REPUBLIKA.CO.ID, WASHINGTON -- Serangan pesawat tak berawak oleh Central Intelligence Agency (CIA) yang menewaskan pemimpin Alqaeda Ayman al-Zawahiri memberikan kemenangan yang telah lama ditunggu-tunggu untuk strategi kontra-terorisme di bawah Presiden Amerika Serikat (AS) Joe Biden. Para pakar pada Selasa (2/8/2022) mengatakan, operasi ini mempertajam kekhawatiran tentang kehadiran kelompok militan di Afghanistan.
Ketika pasukan AS dan petugas intelijen meninggalkan pada Afghanistan Agustus tahun lalu, Biden beralih ke strategi "over-the-horizon" dengan mengandalkan pesawat tak berawak dan pesawat mata-mata untuk melacak dan menyerang militan Alqaeda dan ISIS. Serangan CIA pada Ahad (31/7) di pusat kota Kabul memberikan pencapaian terhadap kebijakan Biden tersebut.
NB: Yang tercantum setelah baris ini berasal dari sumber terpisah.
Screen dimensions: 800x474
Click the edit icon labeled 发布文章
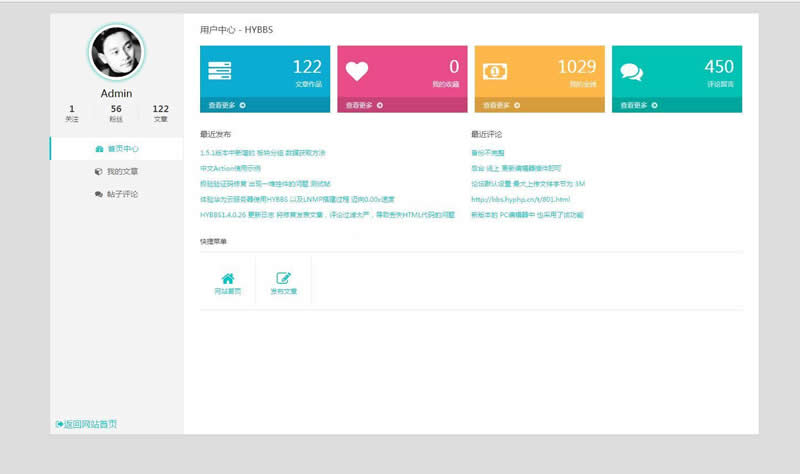click(x=283, y=281)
"Ini adalah kisah sukses yang cukup sederhana," kata rekan senior untuk Asia Selatan di lembaga think tank Wilson Center, Michael Kugelman.
Kugelman mengatakan, selama misi di Afghanistan Amerika Serikat telah gagal membunuh Zawahiri. Namun Amerika Serikat masih menjalankan operasi jarak jauh dan berhasil membunuh Zawahiri hampir setahun sejak menarik pasukannya dari Afghanistan. Zawahiri membantu mengoordinasikan serangan 11 September 2001 di AS dan merupakan penerus Usamah bin Laden.
"Saya kritis terhadap keputusan Presiden Biden untuk meninggalkan Afghanistan, tetapi serangan ini menunjukkan bahwa kami masih memiliki kemampuan dan kemauan untuk bertindak di sana untuk melindungi negara kami," kata Perwakilan AS Tom Malinowski, seorang Demokrat.
Pejabat AS yang berbicara dengan syarat anonim mengatakan, masih ada kekurangan dalam strategi tersebut. Menurutnya pesawat tak berawak AS memiliki waktu yang sulit untuk memantau target di bagian terpencil Afghanistan untuk waktu yang lama.
Seorang pejabat AS mengatakan, serangan terhadap Zawahiri akan sulit untuk ditiru di seluruh Afghanistan tanpa jaringan intelijen yang dibentuk selama 20 tahun kehadiran AS.
"Ini adalah model serangan," kata seorang analis kontraterorisme yang berbasis di Washington yang berfokus pada perang drone, Neha Ansari.
Ansari mengatakan, operasi itu membutuhkan koordinasi intelijen yang baik. Termasuk kemungkinan beberapa negara memberikan izin kepada Amerika Serikat untuk menerbangkan drone melalui wilayah udara mereka, dan lokasi yang tepat.
Sebuah ilustrasi tentang sulitnya pengumpulan intelijen di Afghanistan terjadi pada 2015 ketika ribuan pasukan pimpinan AS berada di lapangan. Saat itu, para pejabat militer AS terkejut karena menemukan sebuah kamp pelatihan besar-besaran Alqaeda di provinsi Kandahar selatan.
Penggunaan pesawat tak berawak CIA untuk menyerang Zawahiri menunjukkan perjanjian penerbangan rahasia dengan negara tetangga. CIA menolak memberikan penjelasan lebih lanjut tentang operasi tersebut.
Kehadiran Zawahiri di Kabul menimbulkan pertanyaan tentang keberadaan kelompok militan di bawah kekuasaan Taliban. Serangan itu menunjukkan bahwa ada celah dalam kesepakatan penarikan pasukan asing yang ditandatangani Amerika Serikat dengan Taliban. Dalam kesepakatan itu, Alqaeda dan kelompok militan lainnya dibolehkan tetap berada di Afghanistan selama mereka tidak melatih, menggalang dana, atau merencanakan serangan.